Even then, Kyoto is still considered by many as severely lacking in ambition, and its differentiated membership and goals a diplomatic minefield to the extent that the US never ratified it and has spent many years actively trying to undermine it. But weak and flawed as it is, it remains the only legally-binding international climate treaty. Many developing nations are reluctant to see it replaced by a new treaty that they fear may not treat them fairly.

It is against this fractious backdrop that the new climate talks are taking place. But for Mabey, that is only part of a picture that many governments have failed to grasp. “Climate is all pervasive. If you don’t have a strong climate regime, it is hard to see how you can keep a global trade and investment regime,” he said. “It is all linked, but people still insist on thinking in silos. Without a climate deal it is easy to see an upsurge in protectionism. People must understand that linkage.”

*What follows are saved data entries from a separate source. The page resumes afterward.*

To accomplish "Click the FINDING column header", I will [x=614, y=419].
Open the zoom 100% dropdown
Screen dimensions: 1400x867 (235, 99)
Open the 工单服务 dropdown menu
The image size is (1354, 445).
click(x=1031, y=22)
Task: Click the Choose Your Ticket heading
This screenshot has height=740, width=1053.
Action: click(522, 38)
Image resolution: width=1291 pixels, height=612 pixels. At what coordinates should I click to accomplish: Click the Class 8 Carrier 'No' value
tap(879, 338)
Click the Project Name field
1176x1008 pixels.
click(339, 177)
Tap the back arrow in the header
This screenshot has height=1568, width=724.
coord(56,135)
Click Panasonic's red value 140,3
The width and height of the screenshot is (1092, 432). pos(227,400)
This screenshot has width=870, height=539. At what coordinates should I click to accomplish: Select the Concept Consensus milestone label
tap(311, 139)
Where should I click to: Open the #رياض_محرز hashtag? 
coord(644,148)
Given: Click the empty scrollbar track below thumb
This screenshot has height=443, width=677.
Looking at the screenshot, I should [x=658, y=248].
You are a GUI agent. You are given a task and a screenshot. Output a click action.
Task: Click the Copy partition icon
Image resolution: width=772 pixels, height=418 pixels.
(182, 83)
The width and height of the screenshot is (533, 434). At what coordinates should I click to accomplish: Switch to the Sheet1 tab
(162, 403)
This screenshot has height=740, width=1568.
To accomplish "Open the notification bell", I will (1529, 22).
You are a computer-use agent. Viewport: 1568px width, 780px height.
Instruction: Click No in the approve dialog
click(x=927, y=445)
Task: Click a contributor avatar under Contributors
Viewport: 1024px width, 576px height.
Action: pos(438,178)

For their part, the sceptics do not expect a solid deal to emerge from Paris, anticipating at most a form of words allowing talks to continue beyond 2015. And for them, the UNFCCC’s consensus politics is a boon as it spells inaction.

“Realistically, I can’t see a real breakthrough towards a legally-binding agreement in Paris. But I don’t expect the end of the UNFCCC, it would be too difficult and take too long to replace,” said Benny Peiser of the Global Warming Policy Foundation. “The UNFCCC’s structure is convenient for governments. It allows them to do nothing.”